Saturday, October 31, 2020

Unexpected health (journey) change

Yesterday I had an unexpected positive development in my health journey, and it came at a welcome time. There haven’t been all that many times I’ve been able to say that.

Last week, I wrote about my visit to a cardiologist to, among other things, “evaluate where I’m at, and what can be done about it”. I wanted to look at new drugs to deal with the terrible fatigue I feel all the time, and I wanted to do that in part because I realised it might be years before I got the procedure that could fix the problem so I can go off the drugs.

That was last week. This week is quite different.

Yesterday I got a letter from the DHB (District Health Board) informing me that they'd received a request (from the cardiologist) to put me on the waiting list for the procedure, and now I am. The procedure, they say, should be done “within 120 days”. That’s a pretty big change from last week when it was, basically, “who knows?”.

This is an exciting development. However, it’s possible that it may happen the end of next month, at the same time I’m supposed to be going away for a mini-holiday. I’ll deal with that if it happens, but, basically, there’s no way I’m going to skip having the procedure as soon as it’s offered. Of course.

That’s the awesome news, the unexpected positive development, that arrived just yesterday, and it was a very welcome change: Up until then, I’d felt very sorry for myself, indeed. It turns out that the drug change may have been a mistake.

I said last week that the cardiologist gave me a new prescription for a drug to help control my heart rate (Felodipine), which he prescribed in the hope that it wouldn’t make me as tired as the one I’ve been on (Diltiazem). So far, it hasn’t turned out like that.

The drug has left me feeling more tired than I felt under the old drug. Another side effect I felt was pain in the muscles of my arms, legs, and back, any of which might feel very sore, as if from heavy overuse, when I did any sort of physical activity—even washing the dishes at the kitchen sink. This all came together Thursday when I tried to vacuum the house, and only got part way through the open-plan lounge, kitchen, dining area, and my upper arms ached terribly, plus I was utterly exhausted. I had to sit down for around a half hour to recover.

The most uncomfortable thing, though, is that it’s given me palpitations, another side effect, which made me feel like I was having a panic attack. Very unpleasant.
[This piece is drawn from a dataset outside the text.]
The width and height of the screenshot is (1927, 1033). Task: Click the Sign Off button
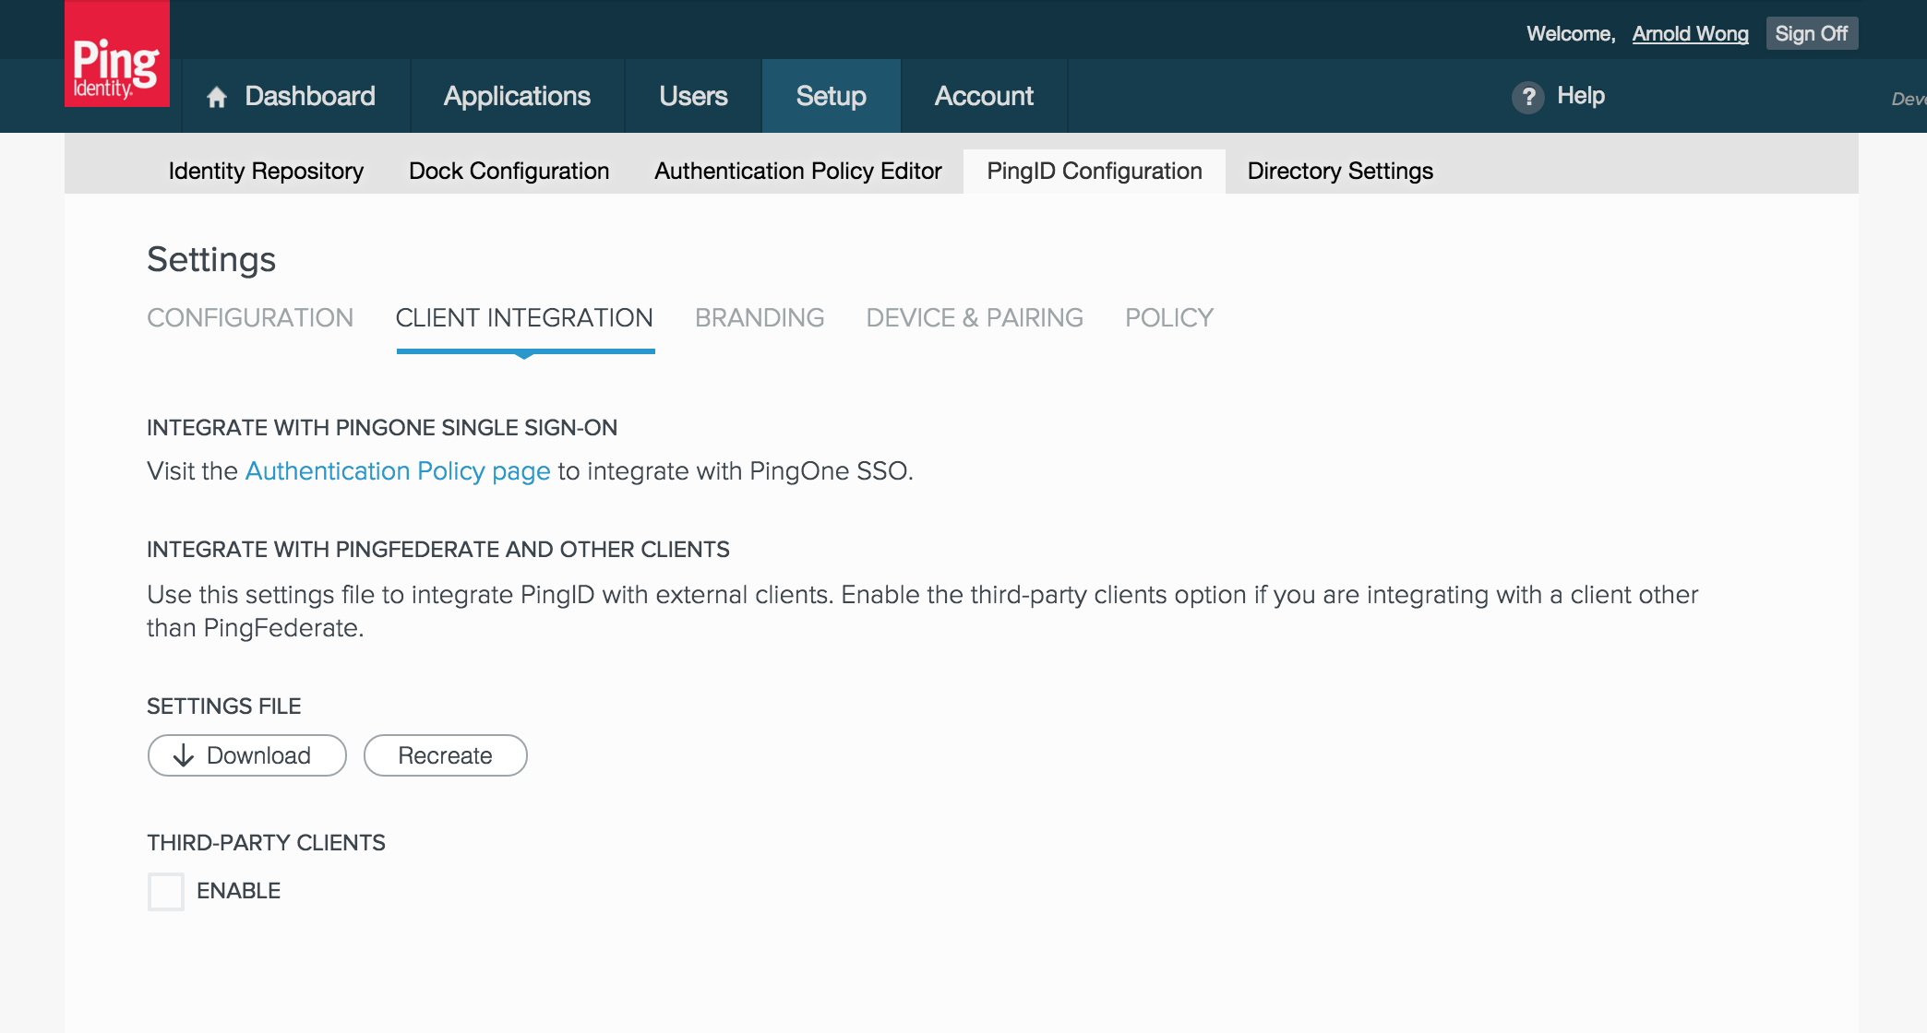point(1811,34)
I’d decided to talk to my doctor about changing back to my old drug, but, to be honest, I hesitated because I have a three-month supply, and dumping it would be a terrible waste. On the other hand, I thought to myself, if I’m feeling worse, I should change back, regardless. There’s one further complicating factor: I know the side effects are usually short term, and, in fact, I’ve already moved past one: The first couple days I got headaches (the first day was the worst for that, and I felt truly awful that day—the worst I’ve felt in the entire four years of this journey), but those headaches have gone away. Maybe the other side effects will get better, too? In any case, there’s no rush.
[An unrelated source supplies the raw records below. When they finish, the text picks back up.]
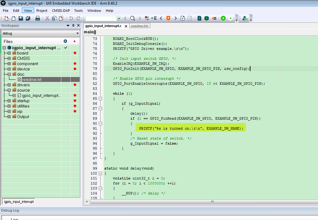Collapse the code fold at line 85
The height and width of the screenshot is (220, 318).
click(x=100, y=99)
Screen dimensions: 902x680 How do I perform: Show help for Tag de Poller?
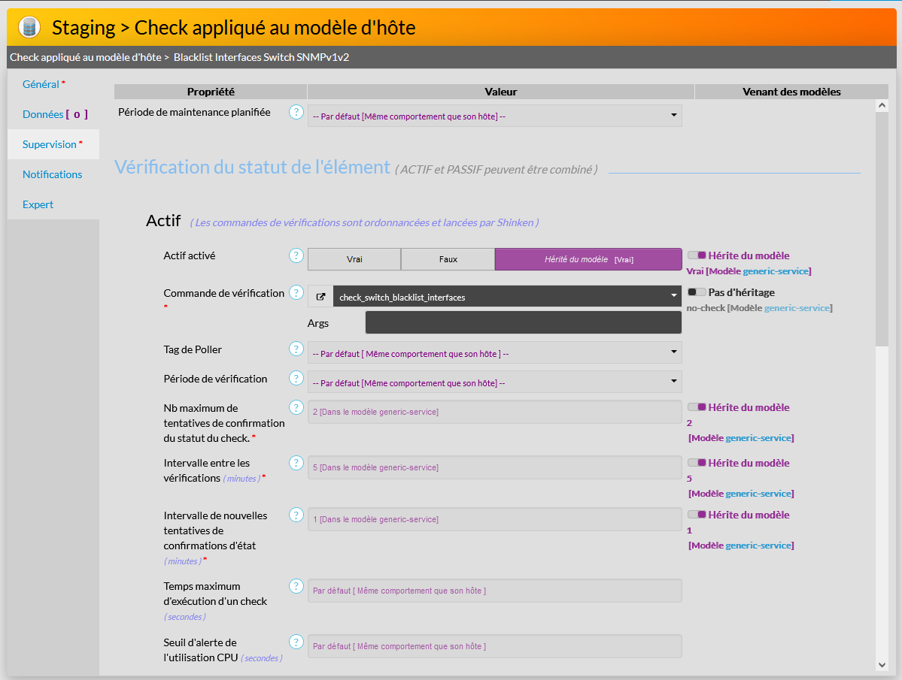[296, 349]
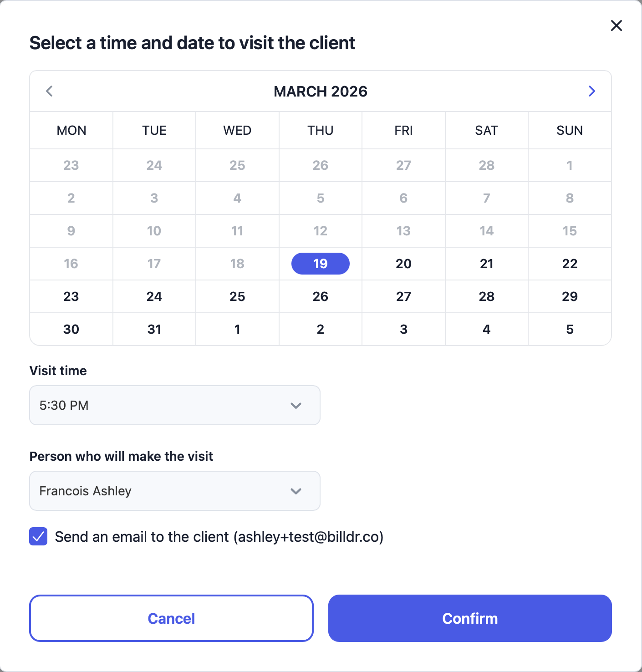This screenshot has width=642, height=672.
Task: Go to the previous month arrow
Action: click(49, 91)
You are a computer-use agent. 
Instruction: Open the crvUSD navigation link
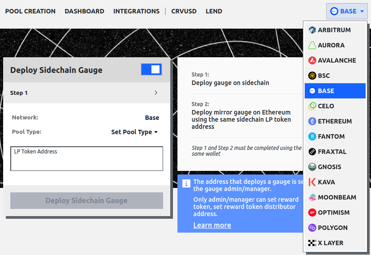click(184, 11)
As I said last week, the blood thinner drug I was also due to change “is another matter entirely”. I planned on waiting until I ran out of my current drug, Dabigatran. At the same time, though, I was worried about the new blood thinner, Rivaroxaban, “because it apparently has more incidents of uncontrolled bleeding”. I still haven’t decided whether I’m willing to take the risk, but I still have a lot the current drug left, so there’s no rush to decide.

What this means is that my Health Journey is finally moving forward again. That’s the part that’s most important.

Important note: This is about my own personal health journey. My experiences are my own, and shouldn’t be taken as indicative for anyone else. Similarly, other people may have completely different reactions to the same medications I take—better or worse. I share my experiences because others may have the same or similar experiences, and I want them to know that they’re not alone. But, as always, discuss your situation and how you’re feeling openly, honestly, and clearly with your own doctor, and always feel free to seek a second opinion from another doctor.


Roger Owen Green said...

good deal. my allergist has noted that people may think they are allergic to penicillin may not be. This is actually exciting news in case I end up having surgery. more as I learn details.

Arthur Schenck said...

Good thing we're bloggers, eh? Makes it so much easier to share stuff!